-
Notifications
You must be signed in to change notification settings - Fork 990
Description
Describe the bug
The compute-sanitizer --tool racecheck reports a race condition in decode_page_data_generic_kernel when decoding plain strings (decode_kernel_mask::STRING). Commenting out this line:
cudf/cpp/src/io/parquet/decode_fixed.cu
Line 1231 in 2ae7474
| initialize_string_descriptors<is_calc_sizes_only::NO>(s, sb, target_pos, block); |
seems to make the race condition go away but since the function is entirely serial so it could be a red herring. It's also possible that the reported race condition itself is a false positive. The race condition does go away if the column is dictionary encoded (decode_kernel_mask::STRING_DICT)
Steps/Code to reproduce bug
Append this GTest to parquet_reader_test.cpp
TEST_F(ParquetReaderTest, RaceCondition)
{
// Parquet buffer
std::vector<char> parquet_buffer;
{
// Input table
auto col0 = testdata::ascending<cudf::string_view>();
auto table = cudf::table_view{{col0}};
cudf::io::table_input_metadata expected_metadata(table);
expected_metadata.column_metadata[0].set_name("col0");
// Write to parquet buffer
cudf::io::parquet_writer_options out_opts =
cudf::io::parquet_writer_options::builder(cudf::io::sink_info{&parquet_buffer}, table)
.metadata(std::move(expected_metadata))
.compression(cudf::io::compression_type::ZSTD) // Avoid snappy for false positive race
// condition reports in unsnap kernel
.stats_level(cudf::io::statistics_freq::STATISTICS_COLUMN);
cudf::io::write_parquet(out_opts);
}
cudf::io::parquet_reader_options const options = cudf::io::parquet_reader_options::builder(
cudf::io::source_info(cudf::host_span<char>(parquet_buffer.data(), parquet_buffer.size())));
EXPECT_NO_THROW(cudf::io::read_parquet(options));
}Now run this test
compute-sanitizer --tool racecheck ./PARQUET_TEST --gtest_filter="ParquetReaderTest.RaceCondition"Expected behavior
compute-sanitizer should not report a race condition.

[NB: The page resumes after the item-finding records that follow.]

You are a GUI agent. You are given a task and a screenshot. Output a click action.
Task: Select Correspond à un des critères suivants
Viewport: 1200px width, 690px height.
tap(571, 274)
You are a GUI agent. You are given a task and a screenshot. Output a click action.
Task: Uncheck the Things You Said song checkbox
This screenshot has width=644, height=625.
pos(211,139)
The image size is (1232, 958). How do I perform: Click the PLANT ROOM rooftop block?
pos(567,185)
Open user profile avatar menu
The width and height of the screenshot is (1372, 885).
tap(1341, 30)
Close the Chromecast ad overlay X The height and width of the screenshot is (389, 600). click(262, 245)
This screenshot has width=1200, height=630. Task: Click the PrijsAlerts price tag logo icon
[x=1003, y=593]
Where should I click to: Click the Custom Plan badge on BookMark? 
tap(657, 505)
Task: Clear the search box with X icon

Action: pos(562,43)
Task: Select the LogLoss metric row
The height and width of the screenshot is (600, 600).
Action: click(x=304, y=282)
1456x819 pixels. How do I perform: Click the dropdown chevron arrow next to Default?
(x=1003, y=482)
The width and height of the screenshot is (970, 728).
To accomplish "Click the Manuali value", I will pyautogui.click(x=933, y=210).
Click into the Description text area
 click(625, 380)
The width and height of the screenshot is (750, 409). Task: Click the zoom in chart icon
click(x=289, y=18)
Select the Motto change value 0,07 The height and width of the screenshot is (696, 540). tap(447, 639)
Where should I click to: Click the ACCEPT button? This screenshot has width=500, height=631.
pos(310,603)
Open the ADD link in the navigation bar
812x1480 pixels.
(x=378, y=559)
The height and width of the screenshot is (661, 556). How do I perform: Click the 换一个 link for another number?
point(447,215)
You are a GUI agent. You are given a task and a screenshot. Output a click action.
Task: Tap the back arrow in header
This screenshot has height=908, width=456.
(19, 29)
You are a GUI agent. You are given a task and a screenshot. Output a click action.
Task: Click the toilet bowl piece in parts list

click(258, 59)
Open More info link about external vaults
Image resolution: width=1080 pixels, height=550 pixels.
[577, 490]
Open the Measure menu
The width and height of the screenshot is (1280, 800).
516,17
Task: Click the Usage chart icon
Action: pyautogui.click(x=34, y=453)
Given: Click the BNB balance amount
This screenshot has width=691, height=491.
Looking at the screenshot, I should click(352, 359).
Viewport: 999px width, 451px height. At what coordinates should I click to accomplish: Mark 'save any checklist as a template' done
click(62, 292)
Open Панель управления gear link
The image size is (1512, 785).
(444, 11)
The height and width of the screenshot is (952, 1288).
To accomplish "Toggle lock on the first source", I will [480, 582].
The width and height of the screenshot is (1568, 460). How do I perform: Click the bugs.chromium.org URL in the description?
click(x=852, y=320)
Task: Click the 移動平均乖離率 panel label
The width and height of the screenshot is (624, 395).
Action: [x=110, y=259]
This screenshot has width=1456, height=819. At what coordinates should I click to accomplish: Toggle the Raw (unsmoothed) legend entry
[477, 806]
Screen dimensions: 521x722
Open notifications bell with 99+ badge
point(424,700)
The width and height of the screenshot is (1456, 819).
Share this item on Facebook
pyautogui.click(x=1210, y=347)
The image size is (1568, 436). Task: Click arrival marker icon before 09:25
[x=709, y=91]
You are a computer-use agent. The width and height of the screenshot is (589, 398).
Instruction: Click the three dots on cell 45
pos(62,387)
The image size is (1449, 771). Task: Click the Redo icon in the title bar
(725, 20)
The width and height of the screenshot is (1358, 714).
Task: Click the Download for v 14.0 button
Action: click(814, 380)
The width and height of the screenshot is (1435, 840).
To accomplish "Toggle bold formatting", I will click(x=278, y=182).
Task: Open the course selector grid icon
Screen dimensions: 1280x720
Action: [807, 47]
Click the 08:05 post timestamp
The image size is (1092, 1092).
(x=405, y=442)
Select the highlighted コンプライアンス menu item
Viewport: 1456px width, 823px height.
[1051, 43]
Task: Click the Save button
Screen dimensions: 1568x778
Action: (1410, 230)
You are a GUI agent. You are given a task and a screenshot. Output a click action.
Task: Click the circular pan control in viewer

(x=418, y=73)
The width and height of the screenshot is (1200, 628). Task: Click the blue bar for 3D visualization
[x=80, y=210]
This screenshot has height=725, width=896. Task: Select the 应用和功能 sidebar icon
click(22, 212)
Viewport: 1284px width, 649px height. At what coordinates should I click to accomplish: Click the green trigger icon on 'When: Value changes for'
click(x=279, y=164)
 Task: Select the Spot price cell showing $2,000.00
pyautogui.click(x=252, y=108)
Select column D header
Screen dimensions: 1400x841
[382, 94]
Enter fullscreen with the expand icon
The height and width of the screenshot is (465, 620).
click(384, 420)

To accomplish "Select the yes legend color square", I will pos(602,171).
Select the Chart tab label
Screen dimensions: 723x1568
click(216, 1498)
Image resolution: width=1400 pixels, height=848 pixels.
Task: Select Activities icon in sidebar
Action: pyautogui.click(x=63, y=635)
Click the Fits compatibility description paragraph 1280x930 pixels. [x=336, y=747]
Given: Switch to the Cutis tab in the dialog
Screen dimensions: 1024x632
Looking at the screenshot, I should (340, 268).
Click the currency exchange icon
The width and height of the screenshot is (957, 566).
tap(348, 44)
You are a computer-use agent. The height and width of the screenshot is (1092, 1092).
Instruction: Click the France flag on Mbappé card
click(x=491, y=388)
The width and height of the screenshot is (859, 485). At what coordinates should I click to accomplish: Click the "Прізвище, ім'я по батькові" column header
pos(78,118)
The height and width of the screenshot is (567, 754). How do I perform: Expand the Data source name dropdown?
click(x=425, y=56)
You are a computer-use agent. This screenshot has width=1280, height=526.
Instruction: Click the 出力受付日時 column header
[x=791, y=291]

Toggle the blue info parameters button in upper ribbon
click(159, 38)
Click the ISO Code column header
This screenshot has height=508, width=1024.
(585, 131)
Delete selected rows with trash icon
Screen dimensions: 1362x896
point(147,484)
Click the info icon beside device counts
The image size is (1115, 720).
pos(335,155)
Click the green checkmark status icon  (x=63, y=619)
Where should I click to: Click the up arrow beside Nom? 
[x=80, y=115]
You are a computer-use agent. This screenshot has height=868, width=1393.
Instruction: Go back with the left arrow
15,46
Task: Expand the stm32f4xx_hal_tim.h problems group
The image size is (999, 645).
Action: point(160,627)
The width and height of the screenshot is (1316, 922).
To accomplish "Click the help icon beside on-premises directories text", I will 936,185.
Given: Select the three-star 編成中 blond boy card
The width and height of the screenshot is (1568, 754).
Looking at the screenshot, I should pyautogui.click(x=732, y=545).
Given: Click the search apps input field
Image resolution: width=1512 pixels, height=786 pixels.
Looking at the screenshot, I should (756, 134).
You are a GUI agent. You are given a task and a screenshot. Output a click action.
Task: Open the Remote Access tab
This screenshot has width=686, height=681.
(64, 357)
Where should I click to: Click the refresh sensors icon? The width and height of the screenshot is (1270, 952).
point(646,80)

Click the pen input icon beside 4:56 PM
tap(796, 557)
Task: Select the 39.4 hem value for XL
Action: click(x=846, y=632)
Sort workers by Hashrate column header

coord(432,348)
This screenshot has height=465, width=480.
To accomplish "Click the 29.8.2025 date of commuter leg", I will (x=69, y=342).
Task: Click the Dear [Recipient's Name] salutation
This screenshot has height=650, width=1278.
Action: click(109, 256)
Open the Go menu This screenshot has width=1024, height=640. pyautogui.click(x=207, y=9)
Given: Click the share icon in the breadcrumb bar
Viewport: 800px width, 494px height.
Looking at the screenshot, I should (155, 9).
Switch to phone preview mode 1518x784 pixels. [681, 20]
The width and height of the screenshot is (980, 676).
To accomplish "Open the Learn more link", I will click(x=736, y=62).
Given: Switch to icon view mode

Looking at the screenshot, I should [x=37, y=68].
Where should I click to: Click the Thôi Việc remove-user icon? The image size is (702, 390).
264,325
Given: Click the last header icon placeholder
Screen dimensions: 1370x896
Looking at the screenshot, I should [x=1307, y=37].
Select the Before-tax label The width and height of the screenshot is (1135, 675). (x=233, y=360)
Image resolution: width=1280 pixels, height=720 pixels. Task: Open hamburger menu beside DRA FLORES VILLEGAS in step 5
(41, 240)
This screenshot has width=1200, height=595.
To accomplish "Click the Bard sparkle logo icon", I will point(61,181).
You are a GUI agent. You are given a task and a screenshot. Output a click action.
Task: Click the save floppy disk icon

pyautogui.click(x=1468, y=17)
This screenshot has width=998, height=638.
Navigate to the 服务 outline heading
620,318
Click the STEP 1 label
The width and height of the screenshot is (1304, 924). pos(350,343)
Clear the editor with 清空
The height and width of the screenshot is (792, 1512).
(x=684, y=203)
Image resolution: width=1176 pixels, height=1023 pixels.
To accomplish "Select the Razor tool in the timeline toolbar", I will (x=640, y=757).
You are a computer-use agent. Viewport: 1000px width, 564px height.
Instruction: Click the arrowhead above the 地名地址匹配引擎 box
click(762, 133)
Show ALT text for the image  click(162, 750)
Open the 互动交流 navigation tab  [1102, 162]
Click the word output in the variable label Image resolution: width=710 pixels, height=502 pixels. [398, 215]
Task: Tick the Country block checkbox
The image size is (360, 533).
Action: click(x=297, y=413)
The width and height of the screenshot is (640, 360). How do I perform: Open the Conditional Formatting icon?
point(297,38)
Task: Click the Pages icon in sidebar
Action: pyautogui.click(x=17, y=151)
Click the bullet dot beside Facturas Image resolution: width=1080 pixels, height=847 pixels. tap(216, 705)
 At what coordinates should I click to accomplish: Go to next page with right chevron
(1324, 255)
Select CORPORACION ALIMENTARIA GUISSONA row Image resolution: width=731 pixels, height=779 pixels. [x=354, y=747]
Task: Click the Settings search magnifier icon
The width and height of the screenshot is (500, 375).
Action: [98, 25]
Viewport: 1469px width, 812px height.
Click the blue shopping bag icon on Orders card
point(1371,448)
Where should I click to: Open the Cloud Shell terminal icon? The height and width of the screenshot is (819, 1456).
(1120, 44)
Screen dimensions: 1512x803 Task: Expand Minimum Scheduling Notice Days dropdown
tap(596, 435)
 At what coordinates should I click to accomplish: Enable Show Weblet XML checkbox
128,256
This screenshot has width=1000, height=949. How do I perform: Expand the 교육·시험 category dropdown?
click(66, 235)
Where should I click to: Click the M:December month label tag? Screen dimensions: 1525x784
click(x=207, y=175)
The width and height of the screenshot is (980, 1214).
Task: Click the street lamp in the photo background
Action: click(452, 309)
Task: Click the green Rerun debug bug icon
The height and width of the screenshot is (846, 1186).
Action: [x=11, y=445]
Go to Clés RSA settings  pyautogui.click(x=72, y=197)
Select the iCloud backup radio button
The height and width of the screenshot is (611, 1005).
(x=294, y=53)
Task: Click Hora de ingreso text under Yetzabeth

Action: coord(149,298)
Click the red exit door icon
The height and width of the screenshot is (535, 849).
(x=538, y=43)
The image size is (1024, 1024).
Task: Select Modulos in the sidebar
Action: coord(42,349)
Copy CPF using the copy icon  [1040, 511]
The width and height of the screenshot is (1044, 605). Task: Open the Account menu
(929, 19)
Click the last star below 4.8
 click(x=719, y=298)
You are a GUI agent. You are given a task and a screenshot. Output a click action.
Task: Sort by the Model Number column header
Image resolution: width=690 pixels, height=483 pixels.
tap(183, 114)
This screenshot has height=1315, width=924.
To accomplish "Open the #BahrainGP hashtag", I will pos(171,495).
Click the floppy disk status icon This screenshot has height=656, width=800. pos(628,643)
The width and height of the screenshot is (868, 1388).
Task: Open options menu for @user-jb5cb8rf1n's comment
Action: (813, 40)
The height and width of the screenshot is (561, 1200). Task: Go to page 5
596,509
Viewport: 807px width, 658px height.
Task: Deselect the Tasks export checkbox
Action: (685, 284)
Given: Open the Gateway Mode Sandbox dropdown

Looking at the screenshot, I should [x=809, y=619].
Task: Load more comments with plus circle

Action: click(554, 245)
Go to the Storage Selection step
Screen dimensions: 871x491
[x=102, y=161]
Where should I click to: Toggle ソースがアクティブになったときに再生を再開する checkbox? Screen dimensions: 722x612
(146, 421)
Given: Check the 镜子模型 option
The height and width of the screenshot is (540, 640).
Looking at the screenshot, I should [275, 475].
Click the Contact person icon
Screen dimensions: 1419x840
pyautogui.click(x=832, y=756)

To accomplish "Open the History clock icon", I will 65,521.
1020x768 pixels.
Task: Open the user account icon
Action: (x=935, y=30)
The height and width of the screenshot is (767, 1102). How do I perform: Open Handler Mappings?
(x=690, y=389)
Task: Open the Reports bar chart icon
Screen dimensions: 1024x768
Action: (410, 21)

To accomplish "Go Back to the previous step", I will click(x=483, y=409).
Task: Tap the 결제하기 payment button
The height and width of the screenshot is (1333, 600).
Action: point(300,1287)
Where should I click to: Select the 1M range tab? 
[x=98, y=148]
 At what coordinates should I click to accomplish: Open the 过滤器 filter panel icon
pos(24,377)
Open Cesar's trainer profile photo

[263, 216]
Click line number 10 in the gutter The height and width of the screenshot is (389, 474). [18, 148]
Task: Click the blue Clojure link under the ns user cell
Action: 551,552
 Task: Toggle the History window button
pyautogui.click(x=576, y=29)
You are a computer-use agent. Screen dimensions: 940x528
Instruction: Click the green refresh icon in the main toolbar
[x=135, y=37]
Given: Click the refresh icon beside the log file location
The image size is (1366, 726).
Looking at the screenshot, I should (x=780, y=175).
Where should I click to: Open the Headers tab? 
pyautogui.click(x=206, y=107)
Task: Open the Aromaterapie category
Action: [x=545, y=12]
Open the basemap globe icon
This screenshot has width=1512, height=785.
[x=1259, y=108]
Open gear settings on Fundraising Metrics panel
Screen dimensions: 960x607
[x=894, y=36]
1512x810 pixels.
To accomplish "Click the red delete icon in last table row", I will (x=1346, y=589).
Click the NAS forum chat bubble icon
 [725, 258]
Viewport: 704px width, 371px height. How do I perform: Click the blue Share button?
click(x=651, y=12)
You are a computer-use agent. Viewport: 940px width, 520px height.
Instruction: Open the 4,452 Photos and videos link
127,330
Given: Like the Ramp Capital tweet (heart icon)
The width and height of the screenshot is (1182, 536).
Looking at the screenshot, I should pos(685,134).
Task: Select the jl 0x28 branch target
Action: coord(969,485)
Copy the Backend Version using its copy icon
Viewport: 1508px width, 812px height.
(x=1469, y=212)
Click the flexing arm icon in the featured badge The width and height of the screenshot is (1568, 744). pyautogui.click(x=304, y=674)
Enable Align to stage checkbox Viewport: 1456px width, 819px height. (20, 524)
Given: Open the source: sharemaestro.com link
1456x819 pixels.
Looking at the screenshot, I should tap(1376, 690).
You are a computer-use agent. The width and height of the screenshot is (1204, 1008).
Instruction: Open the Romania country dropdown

Environment overview (please complete the following information)
- RDS Lab dgx05 machine
- cuDF cuda 12.9 pip devcontainer
- branch-25.10
Environment details
N/A
Additional context
Race condition log from compute-sanitizer:
========= Error: Race reported between Read access at void cudf::io::parquet::detail::<unnamed>::decode_page_data_generic<unsigned char, (int)128, (cudf::io::parquet::detail::decode_kernel_mask)2>(cudf::io::parquet::detail::PageInfo *, cudf::device_span<const cudf::io::parquet::detail::ColumnChunkDesc, (unsigned long)18446744073709551615>, unsigned long, unsigned long, cudf::device_span<const bool, (unsigned long)18446744073709551615>, cudf::device_span<unsigned long, (unsigned long)18446744073709551615>, unsigned int *)+0x8e60
========= and Write access at void cudf::io::parquet::detail::<unnamed>::decode_page_data_generic<unsigned char, (int)128, (cudf::io::parquet::detail::decode_kernel_mask)2>(cudf::io::parquet::detail::PageInfo *, cudf::device_span<const cudf::io::parquet::detail::ColumnChunkDesc, (unsigned long)18446744073709551615>, unsigned long, unsigned long, cudf::device_span<const bool, (unsigned long)18446744073709551615>, cudf::device_span<unsigned long, (unsigned long)18446744073709551615>, unsigned int *)+0x9ac0 [316 hazards]
=========
========= Error: Race reported between Read access at void cudf::io::parquet::detail::<unnamed>::decode_page_data_generic<unsigned char, (int)128, (cudf::io::parquet::detail::decode_kernel_mask)2>(cudf::io::parquet::detail::PageInfo *, cudf::device_span<const cudf::io::parquet::detail::ColumnChunkDesc, (unsigned long)18446744073709551615>, unsigned long, unsigned long, cudf::device_span<const bool, (unsigned long)18446744073709551615>, cudf::device_span<unsigned long, (unsigned long)18446744073709551615>, unsigned int *)+0x8e70
========= and Write access at void cudf::io::parquet::detail::<unnamed>::decode_page_data_generic<unsigned char, (int)128, (cudf::io::parquet::detail::decode_kernel_mask)2>(cudf::io::parquet::detail::PageInfo *, cudf::device_span<const cudf::io::parquet::detail::ColumnChunkDesc, (unsigned long)18446744073709551615>, unsigned long, unsigned long, cudf::device_span<const bool, (unsigned long)18446744073709551615>, cudf::device_span<unsigned long, (unsigned long)18446744073709551615>, unsigned int *)+0x9cf0 [316 hazards]